Accused the judge of having an ‘extremely dangerous’ worldview
There’s an argument used by leftist or lapsed Catholics that begins with “I went to a Catholic school” and ends with them expounding the benefits of abortion or explaining why the Catholic Church should embrace homosexual marriages.
A feminist writer who went to the same high school as Judge Amy Coney Barrett, but not at the same time, recently employed that attack line and used it as justification for opposing the nomination of Barrett to the Supreme Court.
Lisa O’Neill, a writer and a producer of a podcast called the “Matriarchitects,” recently wrote an essay in The Guardian, titled “Amy Coney Barrett went to my all-girls high school. I hope she’s not confirmed.”
“I would be proud to see a fellow alum serve on our highest court if that person’s presence didn’t threaten to irrevocably harm the lives of millions of Americans,” O’Neill wrote.
She explained that at their high school run by the Dominicans, a religious order that focuses primarily on education, the school motto was “veritas” which means truth, in Latin.
“But the truth is not monolithic – it is informed by our belief systems,” the writer explained. But the way people “define the truth matters, especially for someone serving” as a Supreme Court Justice.
The Catholic school grad gets into her first gripe with Barrett, mainly that the judge holds the view shared by the Catholic Church, and many mainstream Christian denominations, that human life begins at the moment of conception and abortion ends a human life.
Barrett’s anti-abortion views have come to bear in public stances. In 2015, she signed a letter to Catholic bishops affirming the value of ‘life from conception’ alongside prominent anti-choice figures such as Marjorie Dannenfeiser [sic], president of anti-choice fundraising organization the Susan B[.] Anthony List. As a law professor at Notre Dame, Barrett was a member of the anti-abortion group University Faculty for Life, and in 2006, she signed a paid ad in a South Bend newspaper that called for ‘an end to the barbaric legacy of Roe v Wade.’ In 2013, she delivered two talks to anti-abortion student groups at Notre Dame. Barrett has also been critical of the Affordable Care Act guarantee that requires employers to provide birth control to their employees.
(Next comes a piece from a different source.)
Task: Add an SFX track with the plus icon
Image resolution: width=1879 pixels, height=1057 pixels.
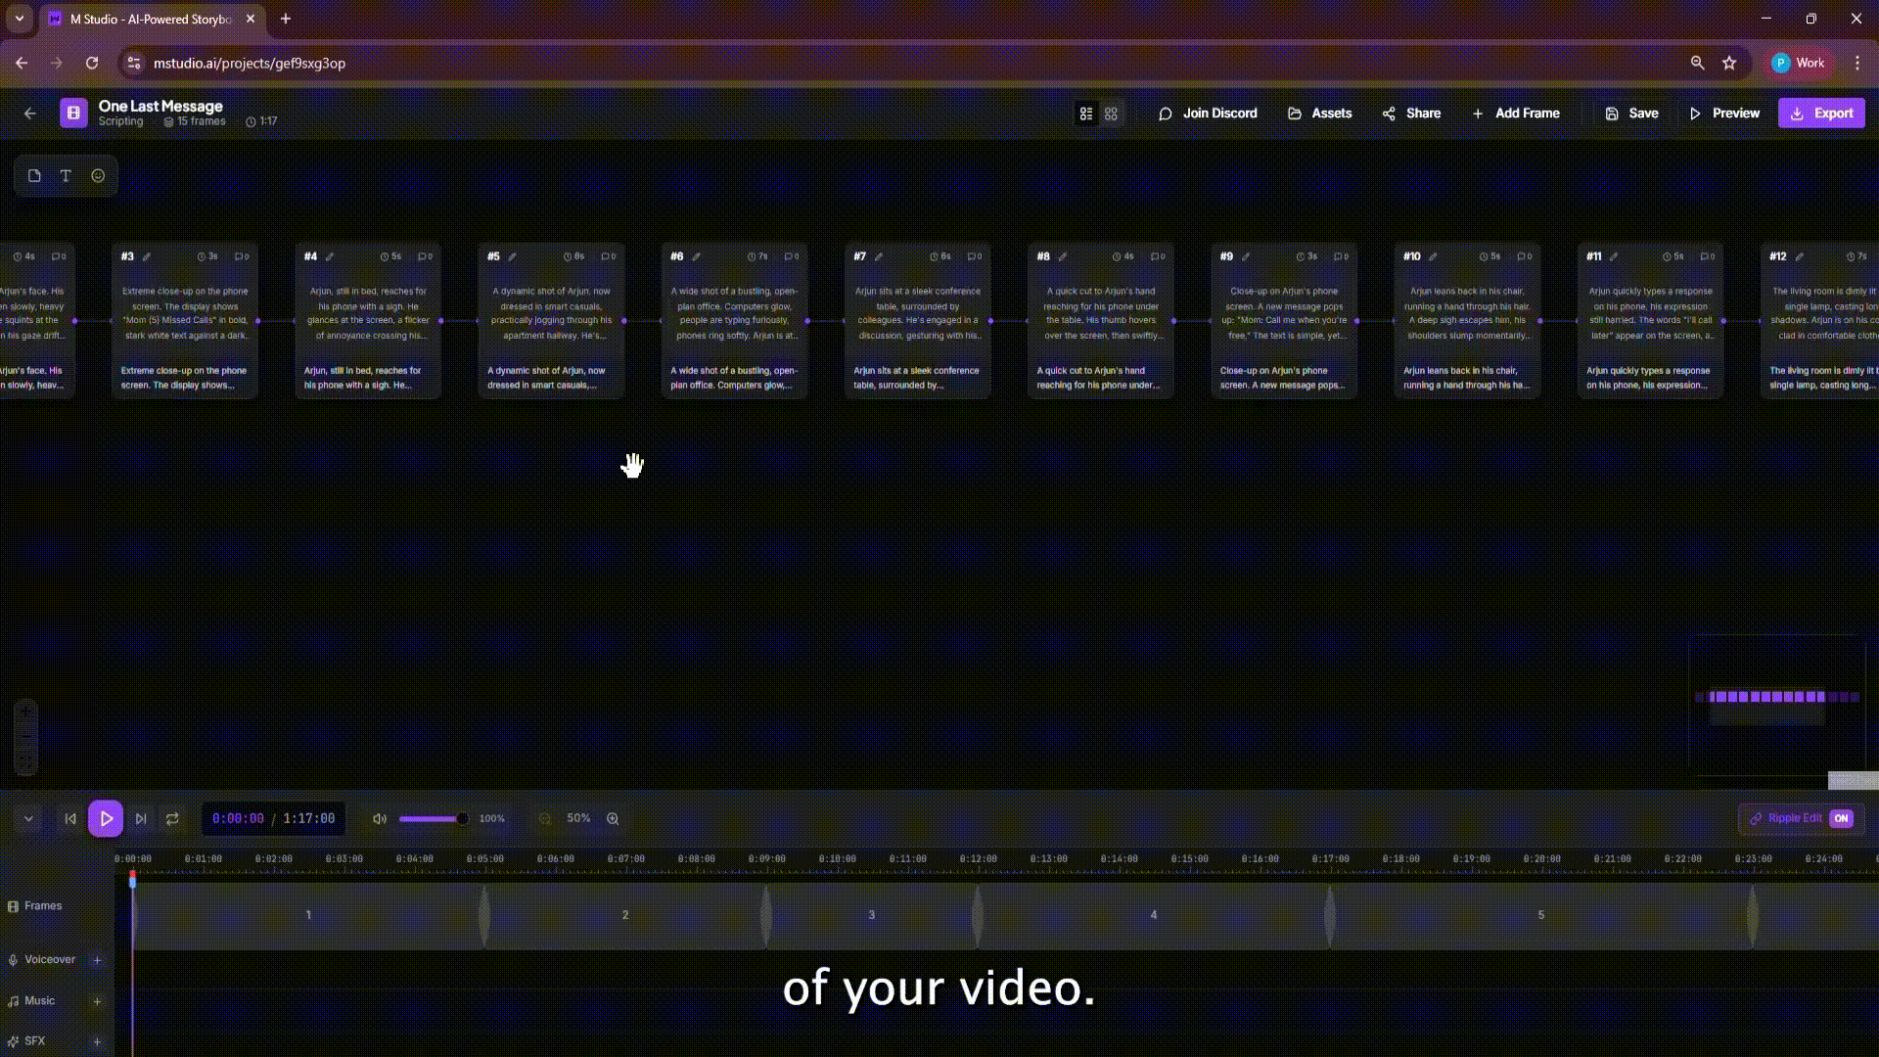Action: click(x=97, y=1041)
O’Neill explained that in high school she “often wore a small gold pin in the shape of baby feet” on her shirt but after starting school at the Catholic University of America she “became exposed to increasing world views” and began to understand the “limits” of her Catholicism.
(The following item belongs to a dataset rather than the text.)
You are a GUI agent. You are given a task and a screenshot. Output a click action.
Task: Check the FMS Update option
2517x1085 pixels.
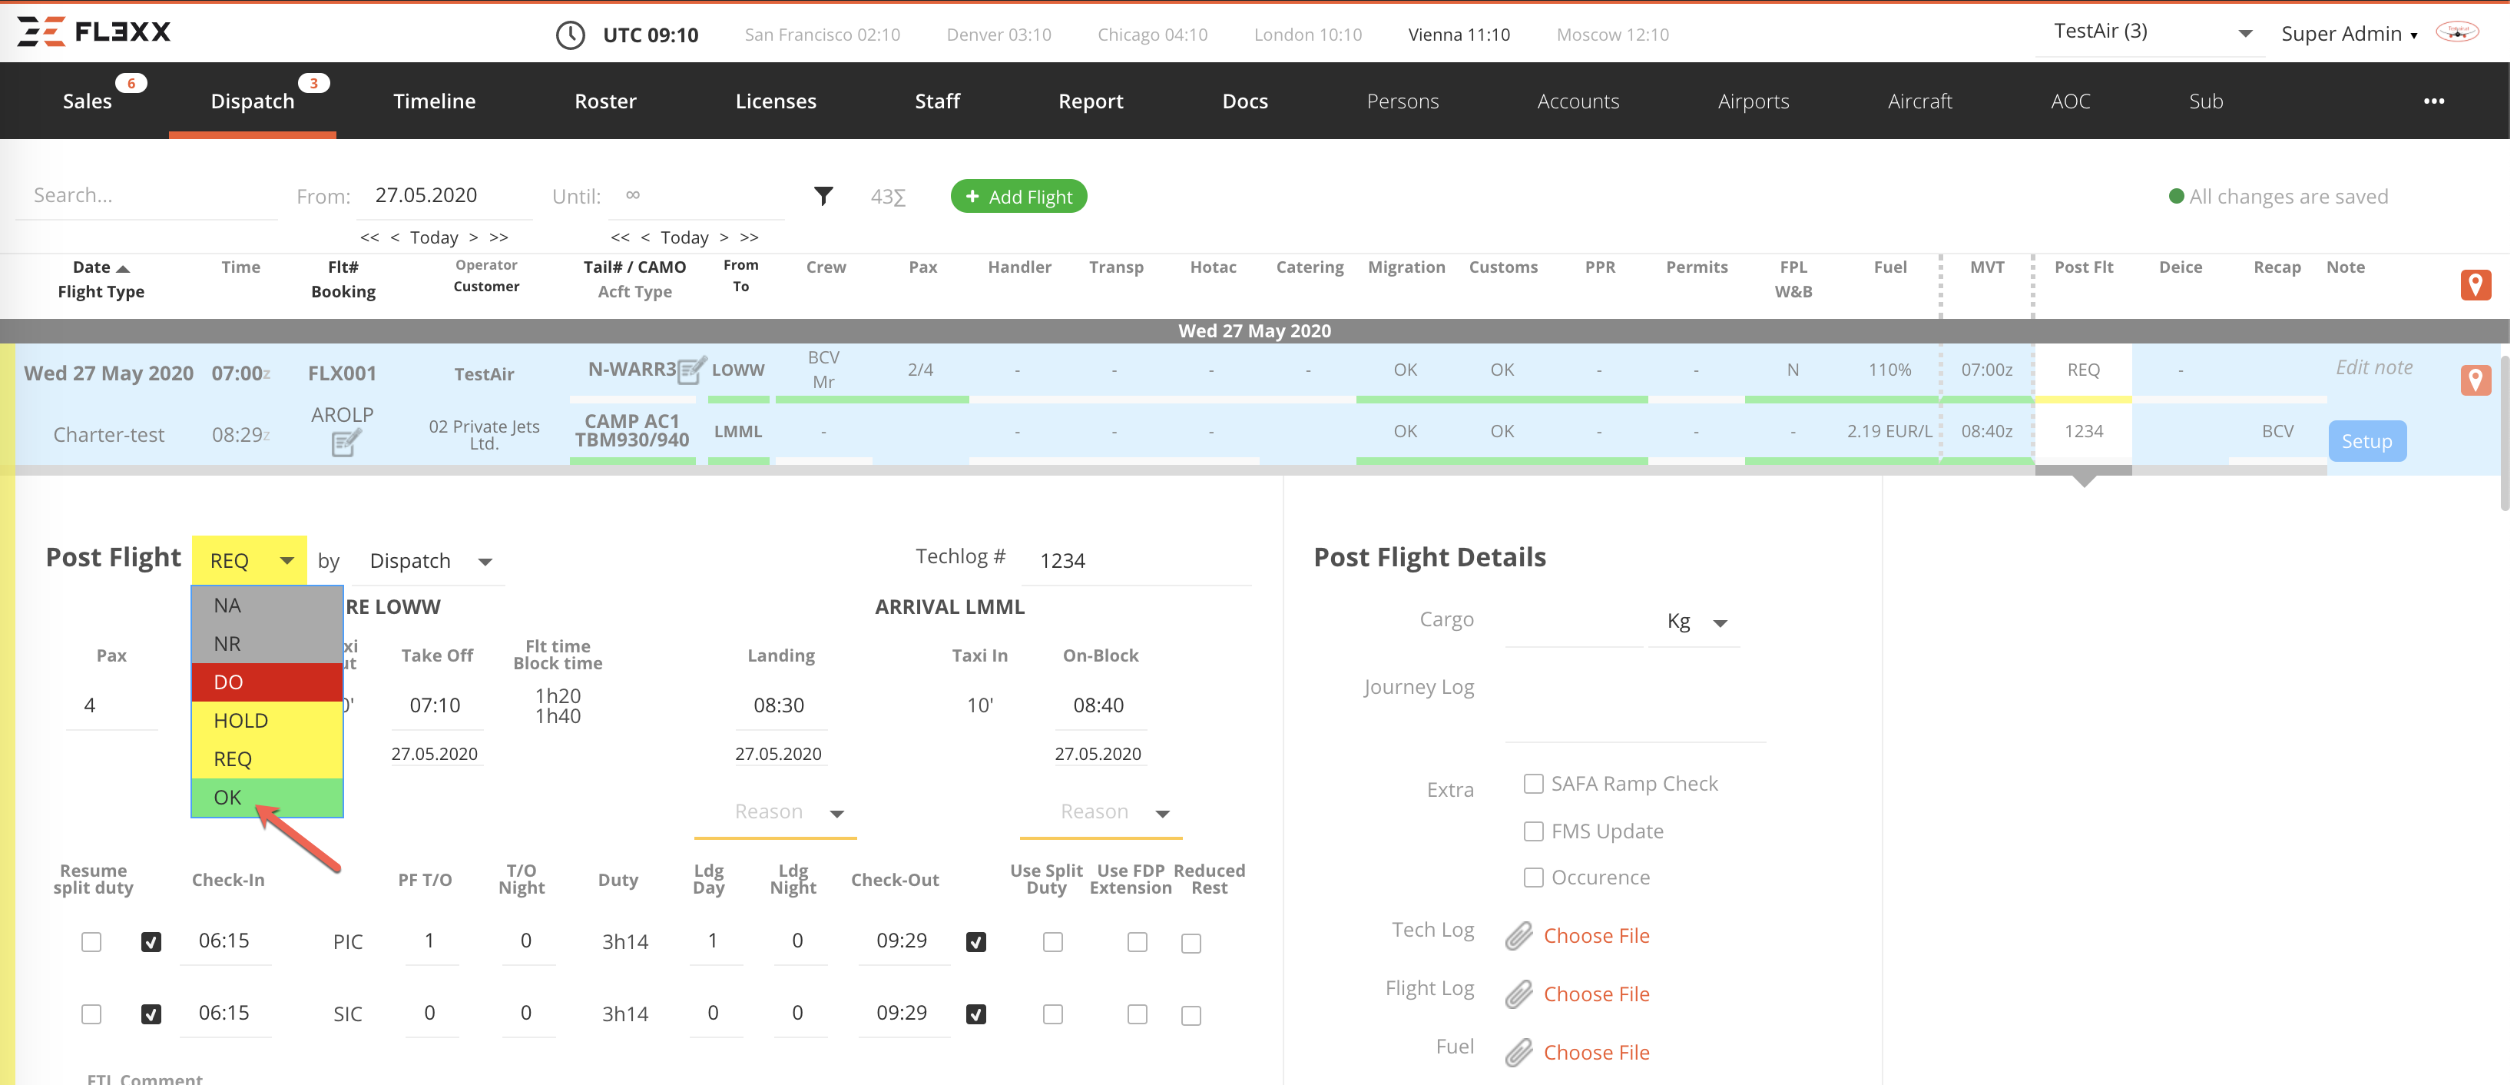click(1532, 831)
She accused the Catholic Church of a “patriarchal culture” that “harmed the lives of girls and women when we were discouraged from any agency around our own bodies, sexuality and life choices.”
Barrett’s skepticism of Obergefell v. Hodges, which forced every state to recognize homosexual marriages, is another cause for concern for O’Neill. The writer worries “about the lives of LGBTQ+ families” because of Barrett’s beliefs.
The Catholic Church also holds that marriage is between one man and one woman.
Barrett’s involvement in the group makes her unqualified to sit on the highest court, according to O’Neill.
A worldview in which an authoritarian structure rules is one that erases individual autonomy. A worldview in which women play subservient roles, needing to consult others before making decisions, renders them without agency. This worldview is extremely dangerous when scaled to constitutional decisions on national policy, the domain of the [S]upreme [C]ourt.
I respect the role of religion and spirituality in our personal lives. And I do not take issue with someone of any faith serving on the supreme court or even describing themselves as devout. I do, however, have a problem when evidence exists, in words and actions, that their faith paired with their legal theory might compel them to make decisions that would negatively impact the lives, agency and wellbeing of generations of Americans.